Description of the task ▸ Starting at the line that has "The height and width of the screenshot is (855, 1882)." and stopping after the line that has "1242x718 pixels.", reproduce the listing below exactly; omit everything else.
[Data under study]
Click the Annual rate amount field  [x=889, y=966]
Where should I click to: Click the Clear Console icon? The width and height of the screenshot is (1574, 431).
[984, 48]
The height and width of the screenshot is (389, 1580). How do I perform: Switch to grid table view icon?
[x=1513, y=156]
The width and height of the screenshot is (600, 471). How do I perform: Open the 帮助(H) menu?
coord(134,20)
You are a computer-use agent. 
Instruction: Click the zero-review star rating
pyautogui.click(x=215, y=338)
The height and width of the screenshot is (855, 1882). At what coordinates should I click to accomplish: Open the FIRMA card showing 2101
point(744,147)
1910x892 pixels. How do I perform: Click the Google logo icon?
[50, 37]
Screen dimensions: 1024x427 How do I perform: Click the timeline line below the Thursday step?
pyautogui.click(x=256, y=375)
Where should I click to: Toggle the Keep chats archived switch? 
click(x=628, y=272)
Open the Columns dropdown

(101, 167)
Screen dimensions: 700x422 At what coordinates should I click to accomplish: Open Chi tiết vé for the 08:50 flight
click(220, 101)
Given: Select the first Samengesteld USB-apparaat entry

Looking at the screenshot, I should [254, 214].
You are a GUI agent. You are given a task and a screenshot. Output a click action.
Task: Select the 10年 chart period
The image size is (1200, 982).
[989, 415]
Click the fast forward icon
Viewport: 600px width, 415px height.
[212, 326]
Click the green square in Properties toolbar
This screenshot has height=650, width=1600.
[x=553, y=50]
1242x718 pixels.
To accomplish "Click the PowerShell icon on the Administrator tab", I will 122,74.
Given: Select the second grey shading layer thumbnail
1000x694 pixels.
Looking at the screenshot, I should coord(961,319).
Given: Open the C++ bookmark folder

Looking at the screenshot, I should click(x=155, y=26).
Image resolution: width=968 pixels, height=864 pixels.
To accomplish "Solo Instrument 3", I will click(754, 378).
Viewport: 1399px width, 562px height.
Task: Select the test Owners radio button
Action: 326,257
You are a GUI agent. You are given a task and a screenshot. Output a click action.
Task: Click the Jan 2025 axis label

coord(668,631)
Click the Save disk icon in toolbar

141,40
[/Data under study]
Completed task ▸
The height and width of the screenshot is (855, 1882). At what coordinates should I click to accomplish: Open the FIRMA card showing 2101
point(744,147)
1910x892 pixels. How do I perform: Click the Google logo icon?
[50, 37]
Screen dimensions: 1024x427 How do I perform: Click the timeline line below the Thursday step?
pyautogui.click(x=256, y=375)
Where should I click to: Toggle the Keep chats archived switch? 
click(x=628, y=272)
Open the Columns dropdown

(101, 167)
Screen dimensions: 700x422 At what coordinates should I click to accomplish: Open Chi tiết vé for the 08:50 flight
click(220, 101)
Given: Select the first Samengesteld USB-apparaat entry

Looking at the screenshot, I should [254, 214].
You are a GUI agent. You are given a task and a screenshot. Output a click action.
Task: Select the 10年 chart period
The image size is (1200, 982).
[989, 415]
Click the fast forward icon
Viewport: 600px width, 415px height.
[212, 326]
Click the green square in Properties toolbar
This screenshot has height=650, width=1600.
[x=553, y=50]
1242x718 pixels.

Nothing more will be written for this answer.